Escribe la continuación de la reflexión sobre Jesús, que curó a muchos enfermos, a partir de su última oración.

Texto proporcionado:
# # # #

Curó a muchos enfermos

Por Fr. Héctor Herrera, o.p.

 Jesús entra en casa de Pedro. Siente el calor humano. Y hace lo contrario a los rabinos o maestros judíos. Se acerca a una mujer que está enferma, la toca y la sana. Era la suegra de Pedro quien se levantó a servirlos a la mesa. Esto es lo que nos narra el evangelio de Mc 1,29-39. ¿Quién es este Jesús Maestro, el médico que sana y que toca lo más profundo de nuestro corazón para sanar nuestros cuerpos y mente?.

La suegra de Pedro, simboliza la exclusión de las mujeres ancianas y enfermas, como hoy en nuestra sociedad representa a las mujeres sometidas a diversas formas de exclusión: “urge escuchar el clamor, tantas veces silenciado, de mujeres que son sometidas a muchas formas de exclusión y de violencia en todas sus formas y en todas las etapas de sus vidas” (D.A. No. 454)

Jesús es la respuesta de Dios en su lucha contra el mal. Y por eso muchos enfermos acudían a él (v. 32-33). Los liberaba y les daba vida, salud, felicidad, bienestar. Y nosotros como discípulos tenemos como tarea procurar la salud corporal, mental y espiritual para todos. Anunciar el reino de Dios nos exige sanar y rehabilitar a nuestros hermanos. Y por eso: “La Iglesia ha hecho una opción por la vida. Esta nos proyecta hacia las periferias más hondas de la existencia: el nacer y el morir, el niño y el anciano, el sano y el enfermo.

San Ireneo nos dice que “la gloria de Dios es el hombre viviente”, aun el débil, el recién concebido, el gastado por los años y el enfermo. Cristo envió a sus apóstoles a predicar el Reino de Dios y a curar a los enfermos, verdaderas catedrales del encuentro con el Señor Jesús”(DA. No. 417).

“Predicar el evangelio no es para mí motivo de orgullo, sino una obligación a la que no puedo renunciar” (1 Cor 9,16) nos recordará San Pablo. El evangelio no está sometido a los poderes de este mundo. Es un anuncio libre y gratuito, identificarse con los pobres y desvalidos: “Me hice todo a todos para salvar por lo menos a algunos. Y lo hago por la buena noticia” (1 Cor. 9,22-23).

# # # #

Fragmentos de datos:
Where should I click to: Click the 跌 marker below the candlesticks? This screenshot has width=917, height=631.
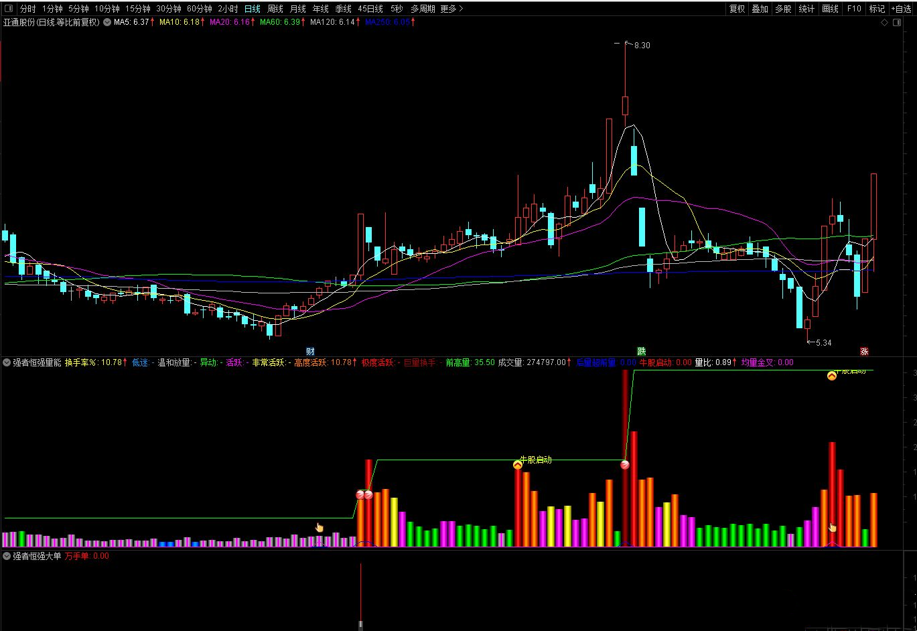[641, 351]
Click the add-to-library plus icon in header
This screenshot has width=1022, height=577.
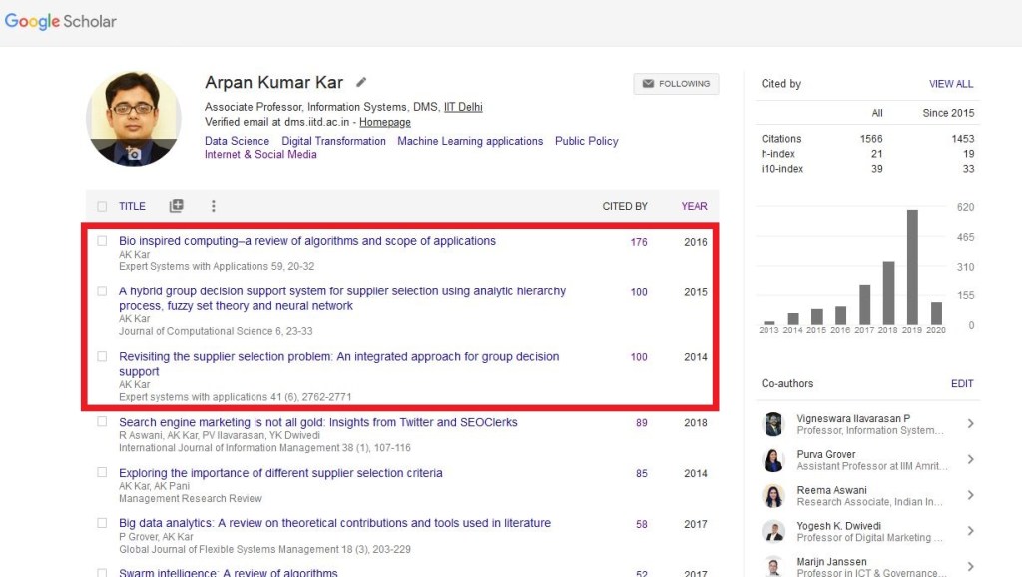pos(176,206)
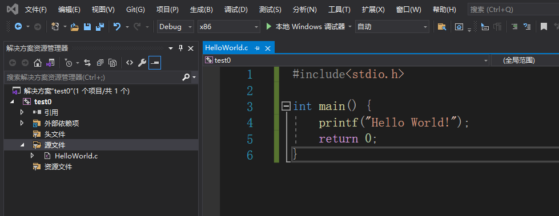This screenshot has width=559, height=216.
Task: Select HelloWorld.c in the solution tree
Action: [76, 156]
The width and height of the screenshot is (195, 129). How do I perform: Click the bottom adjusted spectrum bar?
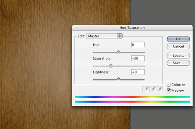click(132, 102)
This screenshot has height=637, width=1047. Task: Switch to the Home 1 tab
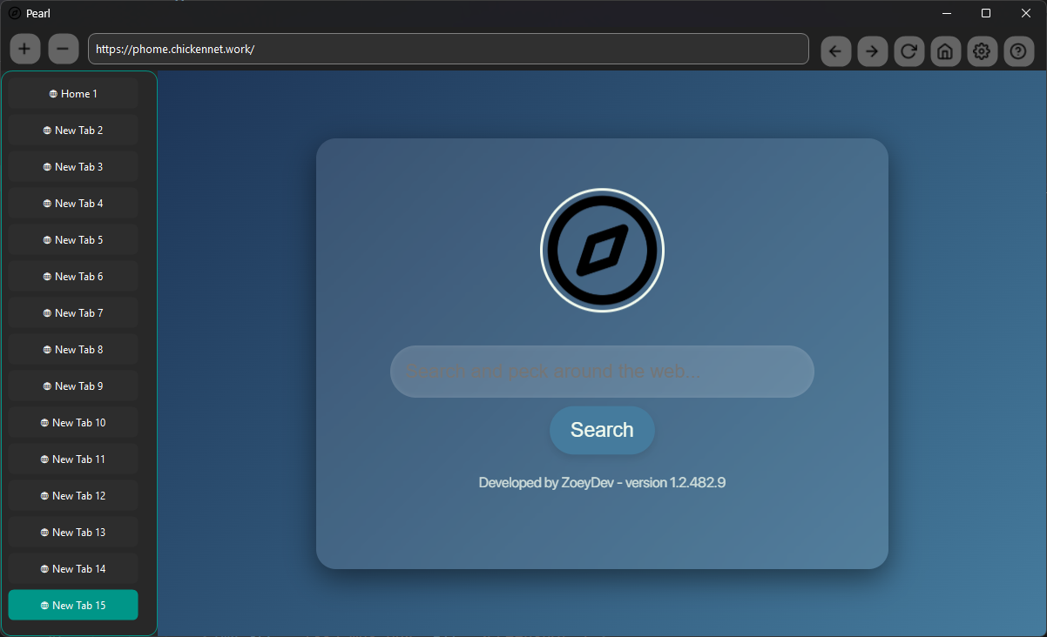(72, 93)
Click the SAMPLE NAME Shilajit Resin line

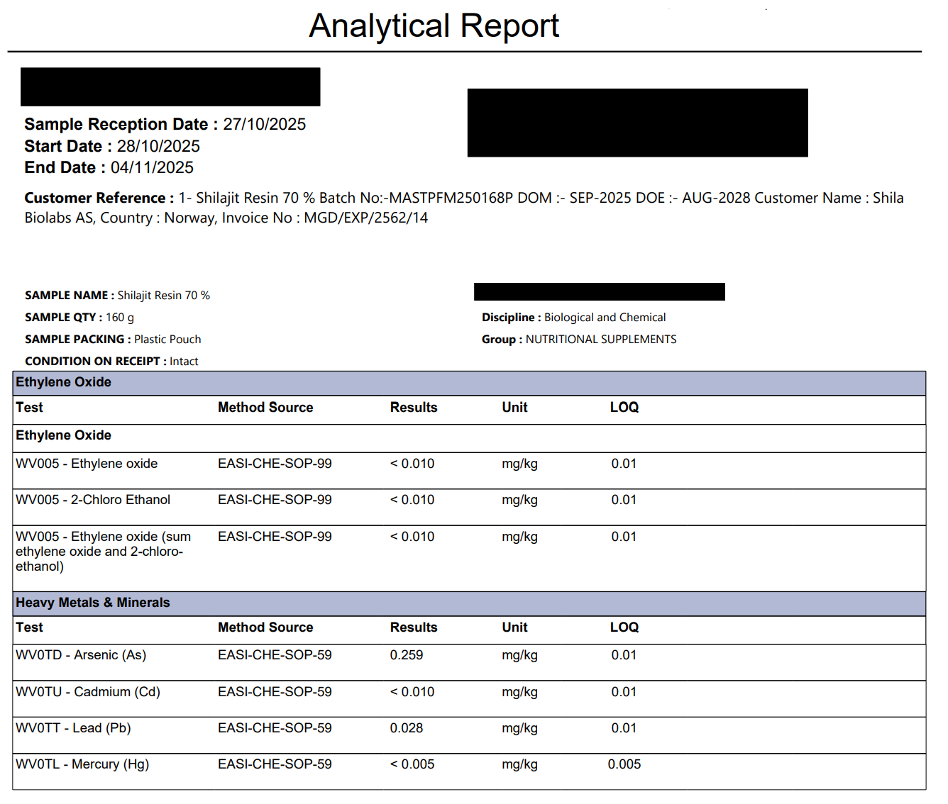(117, 296)
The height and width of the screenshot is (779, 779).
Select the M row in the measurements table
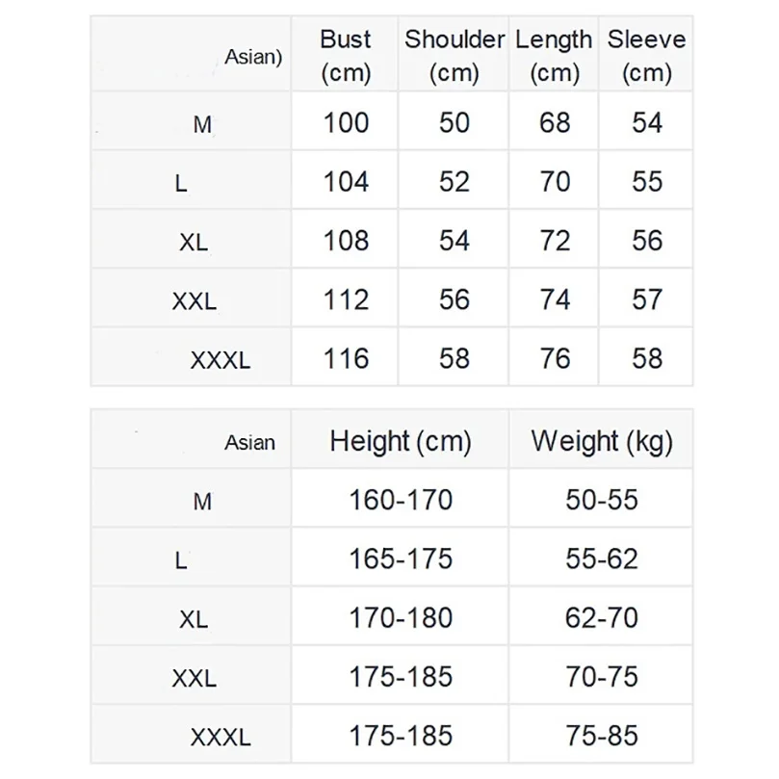pos(392,121)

# # # #

Resultado de tarea:
Pero la predicación nace de la oración comunitaria, como nos enseña Jesús: “se levantó, salió y se dirigió a un lugar despoblado donde se puso a orar”. ¡Qué enseñanza más profunda! Nadie puede comunicar a Dios, su presencia, su cercanía, sino vivimos esa experiencia profunda de Dios. Sólo quien contempla a Dios, puede comunicar a Dios a los demás.

La respuesta de la mujer sanada es el servicio. Es predicar con el testimonio, la oración y coherencia de vida, que Jesús está en medio de nosotros, que nos envía a una misión para anunciar que la vida es un don de Dios. Y que todos estamos llamados a realizarnos como personas, compartir con el necesitado, descubrir la presencia de un Dios cercano, que nos ama, nos reconforta en las pruebas y que nos descubre la felicidad de aportar a los demás, la ternura y la comprensión de un Jesús que libera, sana, salva, integra a la comunidad y que nos hace exclamar con alegría: Padre nuestro te damos gracias por la vida y por tu amor, porque nos hace reconocer que todos estamos llamados a ser hijos tuyos, libres de cualquier atadura del mal.